Deficits in automatic sensory discrimination, as indexed by a reduction in the mismatch negativity (MMN) and P3a event-related potential amplitudes, are well documented in chronic schizophrenia. However, MMN and P3a have not been sufficiently studied early in the course of psychotic illness. The present study aimed to investigate MMN, P3a and reorienting negativity (RON) across the course of schizophrenia.
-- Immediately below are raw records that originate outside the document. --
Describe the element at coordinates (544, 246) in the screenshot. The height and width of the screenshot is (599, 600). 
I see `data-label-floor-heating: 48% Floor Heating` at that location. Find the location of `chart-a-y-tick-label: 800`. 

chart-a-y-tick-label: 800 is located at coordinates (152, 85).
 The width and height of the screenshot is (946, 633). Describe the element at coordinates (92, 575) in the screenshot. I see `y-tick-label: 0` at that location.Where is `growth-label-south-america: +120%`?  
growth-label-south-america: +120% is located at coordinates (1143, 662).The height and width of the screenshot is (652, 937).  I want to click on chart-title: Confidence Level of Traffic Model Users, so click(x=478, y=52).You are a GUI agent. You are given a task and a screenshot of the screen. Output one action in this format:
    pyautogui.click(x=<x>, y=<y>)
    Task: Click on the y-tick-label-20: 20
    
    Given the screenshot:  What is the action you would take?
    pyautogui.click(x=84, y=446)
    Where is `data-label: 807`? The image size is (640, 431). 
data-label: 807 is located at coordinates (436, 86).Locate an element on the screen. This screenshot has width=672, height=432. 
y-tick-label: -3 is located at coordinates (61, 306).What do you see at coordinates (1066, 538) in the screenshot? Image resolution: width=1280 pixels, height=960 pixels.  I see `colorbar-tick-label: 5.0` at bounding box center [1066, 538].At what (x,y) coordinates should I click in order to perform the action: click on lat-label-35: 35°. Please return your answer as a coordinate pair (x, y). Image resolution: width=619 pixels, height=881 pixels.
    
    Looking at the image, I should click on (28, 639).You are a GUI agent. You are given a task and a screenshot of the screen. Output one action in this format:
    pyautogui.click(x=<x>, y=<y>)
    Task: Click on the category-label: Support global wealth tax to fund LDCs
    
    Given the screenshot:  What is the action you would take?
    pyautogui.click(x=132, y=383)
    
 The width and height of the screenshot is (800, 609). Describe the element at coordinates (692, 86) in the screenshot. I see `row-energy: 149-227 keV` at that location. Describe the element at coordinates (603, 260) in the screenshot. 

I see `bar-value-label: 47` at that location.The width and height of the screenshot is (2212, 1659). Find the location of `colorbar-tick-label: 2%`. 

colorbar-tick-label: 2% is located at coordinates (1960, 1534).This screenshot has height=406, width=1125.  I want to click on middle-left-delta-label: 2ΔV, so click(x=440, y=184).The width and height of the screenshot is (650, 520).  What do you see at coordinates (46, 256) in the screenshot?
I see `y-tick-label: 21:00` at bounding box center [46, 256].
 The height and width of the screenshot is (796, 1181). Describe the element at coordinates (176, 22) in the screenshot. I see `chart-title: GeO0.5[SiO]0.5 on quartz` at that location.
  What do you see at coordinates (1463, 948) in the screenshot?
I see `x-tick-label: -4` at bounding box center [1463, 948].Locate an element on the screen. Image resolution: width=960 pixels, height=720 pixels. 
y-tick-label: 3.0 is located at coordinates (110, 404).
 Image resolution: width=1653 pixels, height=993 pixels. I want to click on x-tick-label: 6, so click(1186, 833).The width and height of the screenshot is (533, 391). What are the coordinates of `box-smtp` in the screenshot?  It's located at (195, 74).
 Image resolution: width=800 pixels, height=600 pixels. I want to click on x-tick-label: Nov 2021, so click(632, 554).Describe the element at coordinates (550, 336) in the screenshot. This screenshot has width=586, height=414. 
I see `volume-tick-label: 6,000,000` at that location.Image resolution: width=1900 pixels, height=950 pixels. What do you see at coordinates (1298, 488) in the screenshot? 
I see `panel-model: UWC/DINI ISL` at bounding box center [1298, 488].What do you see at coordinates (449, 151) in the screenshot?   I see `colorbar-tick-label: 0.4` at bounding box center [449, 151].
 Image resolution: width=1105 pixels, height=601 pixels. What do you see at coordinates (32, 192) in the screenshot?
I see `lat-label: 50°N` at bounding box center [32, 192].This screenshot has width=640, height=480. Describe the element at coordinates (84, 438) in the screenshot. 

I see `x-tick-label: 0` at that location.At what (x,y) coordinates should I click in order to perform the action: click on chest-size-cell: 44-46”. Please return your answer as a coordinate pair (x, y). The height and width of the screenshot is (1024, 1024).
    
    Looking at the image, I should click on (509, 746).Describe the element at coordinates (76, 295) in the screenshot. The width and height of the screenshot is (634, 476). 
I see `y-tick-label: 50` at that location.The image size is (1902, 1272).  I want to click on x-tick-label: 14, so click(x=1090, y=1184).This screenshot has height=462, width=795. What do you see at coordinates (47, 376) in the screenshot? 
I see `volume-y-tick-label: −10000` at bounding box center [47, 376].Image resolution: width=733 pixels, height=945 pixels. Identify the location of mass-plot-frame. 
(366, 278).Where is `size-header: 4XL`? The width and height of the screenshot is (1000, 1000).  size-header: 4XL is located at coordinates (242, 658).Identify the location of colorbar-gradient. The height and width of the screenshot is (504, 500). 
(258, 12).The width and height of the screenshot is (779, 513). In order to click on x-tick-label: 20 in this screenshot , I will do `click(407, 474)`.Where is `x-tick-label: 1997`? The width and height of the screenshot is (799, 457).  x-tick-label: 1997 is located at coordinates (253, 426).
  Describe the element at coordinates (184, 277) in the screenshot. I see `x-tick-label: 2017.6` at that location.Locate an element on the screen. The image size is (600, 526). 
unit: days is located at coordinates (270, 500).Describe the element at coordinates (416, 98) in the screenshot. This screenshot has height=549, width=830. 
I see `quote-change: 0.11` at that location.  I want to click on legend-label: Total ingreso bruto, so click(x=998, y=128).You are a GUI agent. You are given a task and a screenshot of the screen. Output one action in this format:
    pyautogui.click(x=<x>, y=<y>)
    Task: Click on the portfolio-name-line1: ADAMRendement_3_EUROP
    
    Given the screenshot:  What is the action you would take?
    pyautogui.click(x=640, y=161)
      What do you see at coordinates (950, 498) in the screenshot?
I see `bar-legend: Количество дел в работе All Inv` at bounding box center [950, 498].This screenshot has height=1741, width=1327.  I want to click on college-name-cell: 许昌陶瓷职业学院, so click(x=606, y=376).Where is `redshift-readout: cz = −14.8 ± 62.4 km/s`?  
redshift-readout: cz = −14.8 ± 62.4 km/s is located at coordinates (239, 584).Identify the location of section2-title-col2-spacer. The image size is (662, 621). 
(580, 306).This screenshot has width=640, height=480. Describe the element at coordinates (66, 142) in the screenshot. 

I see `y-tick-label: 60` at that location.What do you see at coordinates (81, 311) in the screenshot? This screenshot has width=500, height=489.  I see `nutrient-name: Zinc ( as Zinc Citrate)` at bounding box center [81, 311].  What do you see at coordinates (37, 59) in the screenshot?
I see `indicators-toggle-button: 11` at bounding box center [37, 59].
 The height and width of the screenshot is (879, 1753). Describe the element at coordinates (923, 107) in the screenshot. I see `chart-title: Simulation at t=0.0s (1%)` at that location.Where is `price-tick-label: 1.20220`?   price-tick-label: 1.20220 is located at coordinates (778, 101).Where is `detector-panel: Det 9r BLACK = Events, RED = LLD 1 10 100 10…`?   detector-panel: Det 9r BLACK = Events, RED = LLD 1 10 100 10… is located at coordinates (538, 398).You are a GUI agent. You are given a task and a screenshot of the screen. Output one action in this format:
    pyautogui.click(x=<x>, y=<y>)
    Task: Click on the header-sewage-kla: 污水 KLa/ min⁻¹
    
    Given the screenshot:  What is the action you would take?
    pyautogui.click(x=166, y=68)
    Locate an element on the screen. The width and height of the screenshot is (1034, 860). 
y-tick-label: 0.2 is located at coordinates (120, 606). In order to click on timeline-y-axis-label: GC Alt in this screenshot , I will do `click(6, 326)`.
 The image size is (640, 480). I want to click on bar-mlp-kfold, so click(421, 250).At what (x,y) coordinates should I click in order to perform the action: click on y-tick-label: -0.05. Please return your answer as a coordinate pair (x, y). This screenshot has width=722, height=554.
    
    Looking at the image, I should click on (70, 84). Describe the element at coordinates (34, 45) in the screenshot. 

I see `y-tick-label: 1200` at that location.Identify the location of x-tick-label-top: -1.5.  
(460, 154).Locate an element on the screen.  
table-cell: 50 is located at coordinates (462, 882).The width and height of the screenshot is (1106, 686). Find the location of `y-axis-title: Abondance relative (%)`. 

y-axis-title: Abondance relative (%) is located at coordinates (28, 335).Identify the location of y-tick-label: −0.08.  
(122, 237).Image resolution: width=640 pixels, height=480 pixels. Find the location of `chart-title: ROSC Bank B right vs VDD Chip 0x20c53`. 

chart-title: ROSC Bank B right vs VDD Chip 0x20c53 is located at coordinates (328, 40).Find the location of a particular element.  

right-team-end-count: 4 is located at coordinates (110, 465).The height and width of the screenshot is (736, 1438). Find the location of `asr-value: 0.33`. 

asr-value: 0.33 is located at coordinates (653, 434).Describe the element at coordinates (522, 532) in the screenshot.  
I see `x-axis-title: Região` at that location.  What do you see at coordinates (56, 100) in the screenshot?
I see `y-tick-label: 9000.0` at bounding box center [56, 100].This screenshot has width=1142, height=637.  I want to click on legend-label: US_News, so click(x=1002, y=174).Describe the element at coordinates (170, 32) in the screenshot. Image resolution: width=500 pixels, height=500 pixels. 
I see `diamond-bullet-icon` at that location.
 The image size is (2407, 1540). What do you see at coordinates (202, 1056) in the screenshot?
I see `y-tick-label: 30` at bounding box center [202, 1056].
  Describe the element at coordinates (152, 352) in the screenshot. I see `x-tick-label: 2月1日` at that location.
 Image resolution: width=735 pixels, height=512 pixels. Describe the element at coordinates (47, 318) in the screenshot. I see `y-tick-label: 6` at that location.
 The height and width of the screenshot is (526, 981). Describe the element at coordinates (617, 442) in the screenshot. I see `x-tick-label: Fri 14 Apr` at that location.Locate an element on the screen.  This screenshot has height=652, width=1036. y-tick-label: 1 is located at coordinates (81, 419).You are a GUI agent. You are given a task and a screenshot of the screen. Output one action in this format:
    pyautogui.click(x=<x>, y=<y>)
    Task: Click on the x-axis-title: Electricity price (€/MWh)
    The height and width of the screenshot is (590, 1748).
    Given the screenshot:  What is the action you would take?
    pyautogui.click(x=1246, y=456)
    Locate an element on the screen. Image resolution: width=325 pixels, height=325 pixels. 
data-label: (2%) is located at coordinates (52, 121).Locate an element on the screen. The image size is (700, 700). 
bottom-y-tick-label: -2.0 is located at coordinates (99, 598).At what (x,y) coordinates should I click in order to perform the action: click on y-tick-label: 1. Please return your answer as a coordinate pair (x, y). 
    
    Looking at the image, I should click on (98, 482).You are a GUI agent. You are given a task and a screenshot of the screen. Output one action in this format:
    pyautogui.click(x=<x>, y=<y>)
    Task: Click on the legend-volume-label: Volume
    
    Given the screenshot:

MMN, P3a, and RON were assessed in 118 subjects across four groups: (1) individuals at risk for psychosis (n=26); (2) recent-onset patients (n=31); (3) chronic patients (n=33); and (4) normal controls (n=28) using a duration-deviant auditory oddball paradigm.
Frontocentral deficits in MMN and P3a were present in all patient groups. The at-risk group's MMN and P3a amplitudes were intermediate to those of the control and recent-onset groups. The recent-onset and chronic patients, but not the at-risk subjects, showed significant RON amplitude reductions, relative to the control group. Associations between MMN, P3a, RON and psychosocial functioning were present in the chronic patients. In the at-risk subjects, P3a and RON deficits were significantly associated with higher levels of negative symptoms.
Abnormalities in the automatic processes of sensory discrimination, orienting and reorienting of attention are evident in the early phases of schizophrenia and raise the possibility of progressive worsening across stages of the illness. The finding that MMN and P3a, but not RON, were reduced before psychosis onset supports the continued examination of these components as potential early biomarkers of schizophrenia.
慢性精神分裂症患者的自动感觉辨别缺陷,表现为失匹配负波(MMN)和 P3a 事件相关电位幅度降低,已有充分的文献记载。然而,在精神病早期,MMN 和 P3a 并没有得到充分的研究。本研究旨在探讨精神分裂症发病过程中的 MMN、P3a 和重新定向负波(RON)。
使用时长偏离听觉Oddball 范式,对 118 名受试者(4 组)的 MMN、P3a 和重新定向负波进行了评估:(1)有精神病风险的个体(n=26);(2)近期发病的患者(n=31);(3)慢性患者(n=33);(4)正常对照组(n=28)。
所有患者组的额中央区 MMN 和 P3a 均存在缺陷。高危组的 MMN 和 P3a 振幅介于对照组和近期发病组之间。近期发病和慢性患者,而非高危组,与对照组相比,RON 振幅明显降低。在慢性患者中,MMN、P3a 和 RON 与社会心理功能之间存在相关性。在高危受试者中,P3a 和 RON 缺陷与更高水平的阴性症状显著相关。
在精神分裂症的早期阶段,自动感觉辨别、定向和重新定向注意的异常就很明显,这表明疾病的各个阶段都可能出现病情恶化。在精神病发作前,MMN 和 P3a 而不是 RON 减少的发现支持了继续检查这些成分作为精神分裂症潜在早期生物标志物的可能性。